--- START ---

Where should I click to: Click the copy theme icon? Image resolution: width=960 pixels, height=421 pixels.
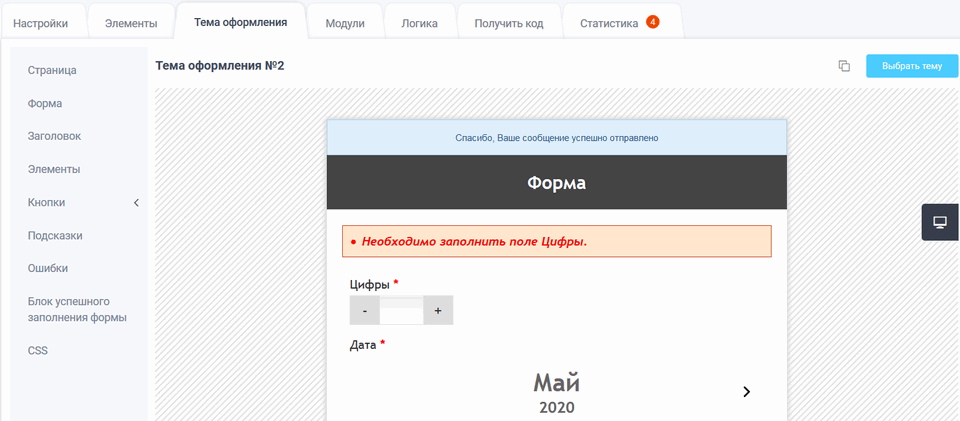(844, 66)
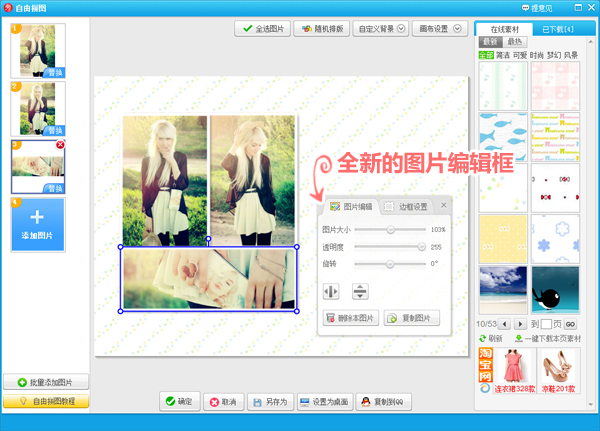Expand the 自定义背景 dropdown
This screenshot has height=431, width=600.
pos(402,29)
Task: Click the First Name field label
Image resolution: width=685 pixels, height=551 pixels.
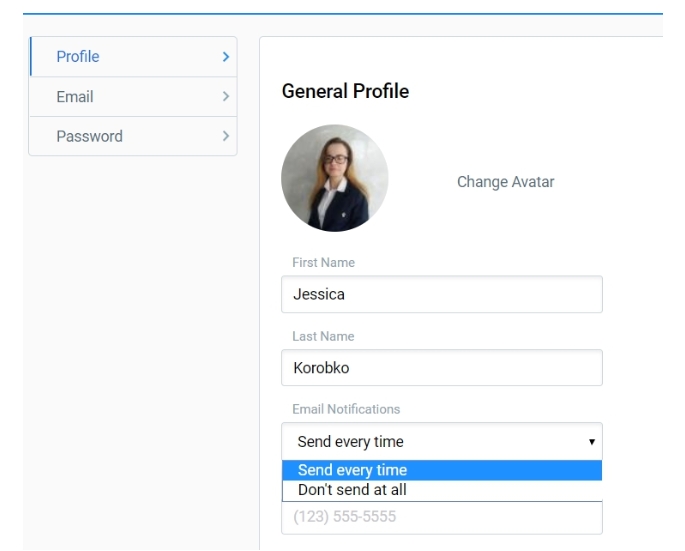Action: (x=323, y=263)
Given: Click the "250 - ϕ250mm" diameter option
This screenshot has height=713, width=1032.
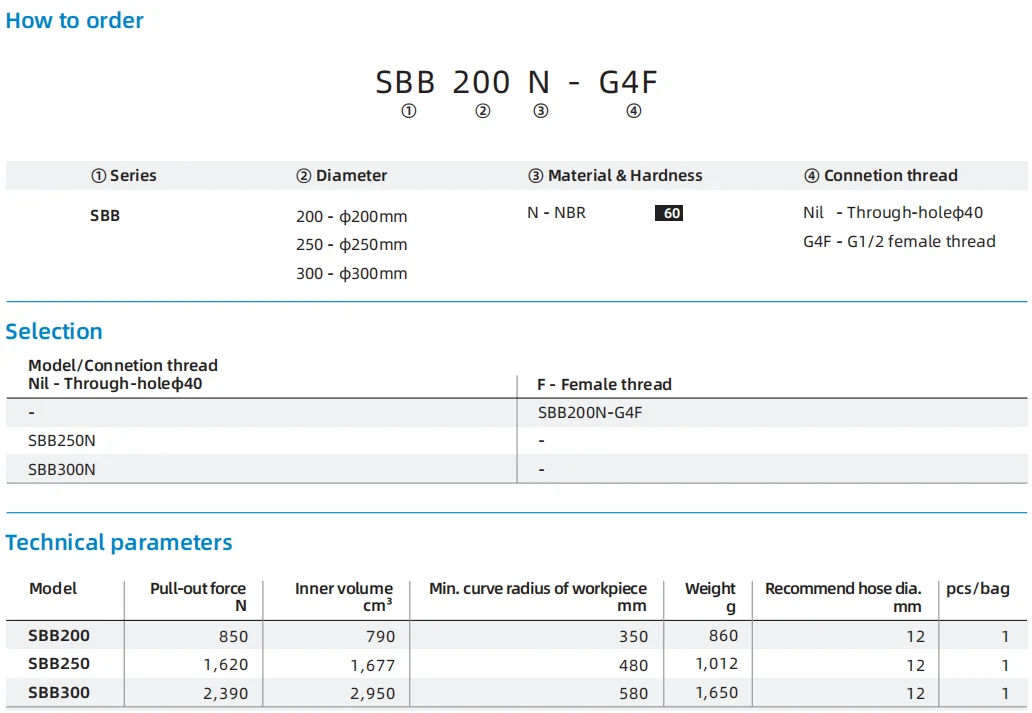Looking at the screenshot, I should pos(352,245).
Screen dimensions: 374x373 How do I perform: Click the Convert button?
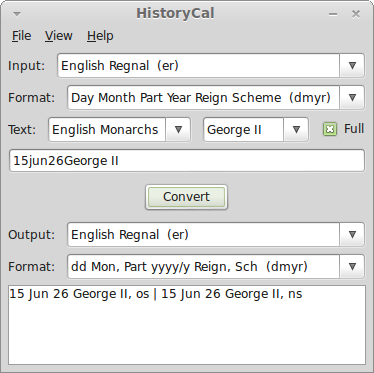click(186, 197)
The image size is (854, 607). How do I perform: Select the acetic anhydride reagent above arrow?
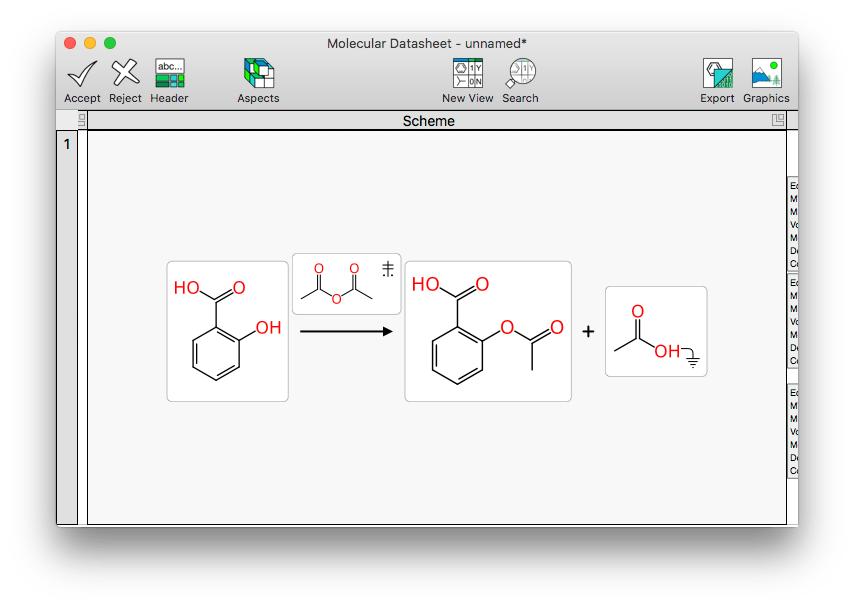click(336, 284)
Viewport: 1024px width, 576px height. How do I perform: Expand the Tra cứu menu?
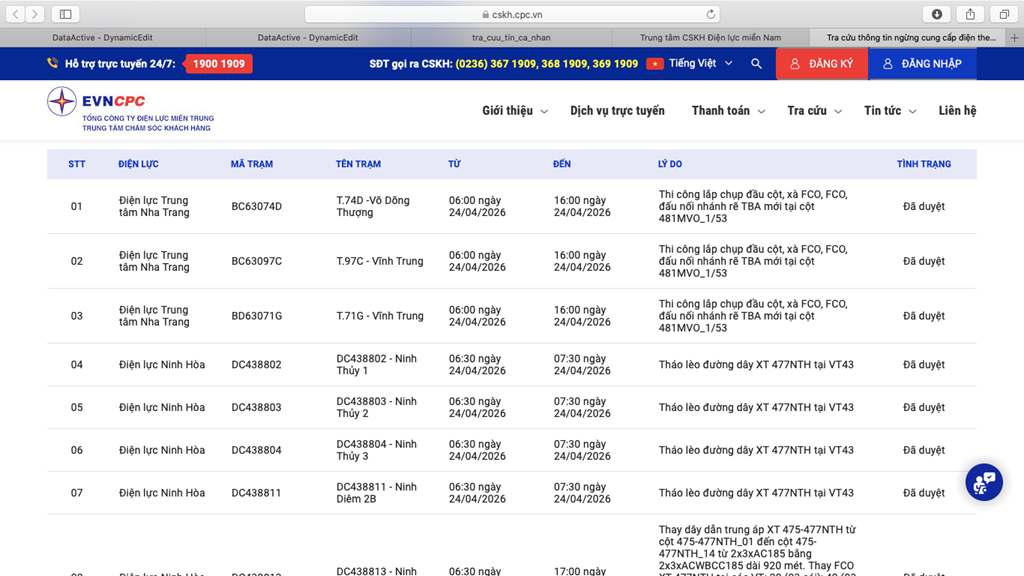814,111
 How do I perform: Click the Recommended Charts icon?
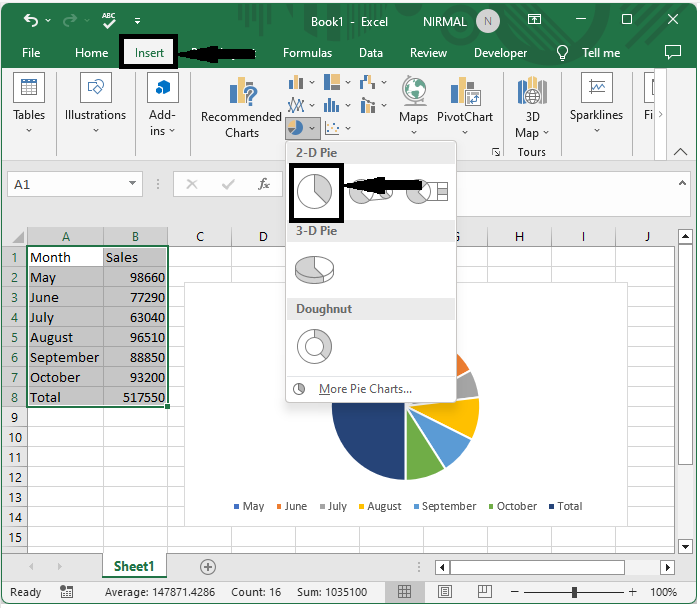pos(241,96)
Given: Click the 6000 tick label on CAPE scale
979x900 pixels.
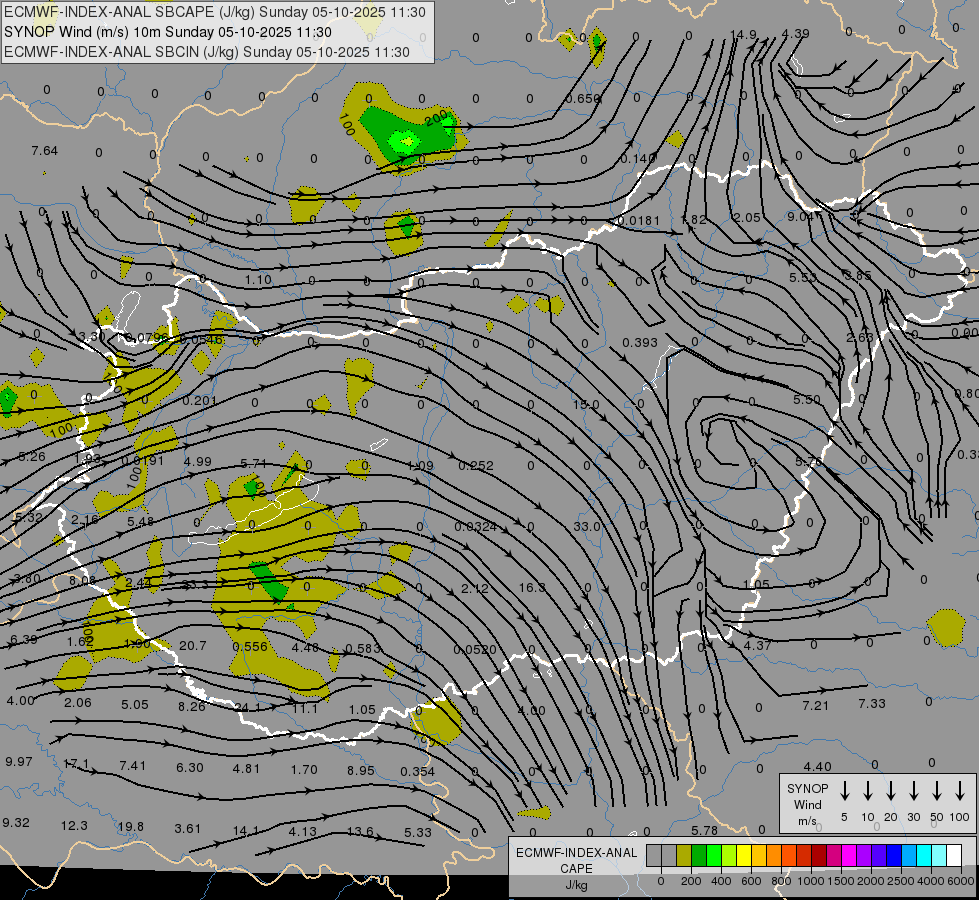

--- END ---

Return the records exactly. Don't carry the pictures over.

### Finished task
Where should I click to: Click the copy theme icon? Image resolution: width=960 pixels, height=421 pixels.
(844, 66)
Expand the 自定义背景 dropdown
This screenshot has height=431, width=600.
pos(402,29)
Task: Click the First Name field label
Image resolution: width=685 pixels, height=551 pixels.
Action: (x=323, y=263)
Given: Click the "250 - ϕ250mm" diameter option
This screenshot has height=713, width=1032.
Looking at the screenshot, I should pos(352,245).
Screen dimensions: 374x373 How do I perform: Click the Convert button?
click(186, 197)
The image size is (854, 607). How do I perform: Select the acetic anhydride reagent above arrow?
click(336, 284)
Viewport: 1024px width, 576px height. How do I perform: Expand the Tra cứu menu?
814,111
 How do I perform: Click the Recommended Charts icon?
pos(241,96)
Given: Click the 6000 tick label on CAPE scale
979x900 pixels.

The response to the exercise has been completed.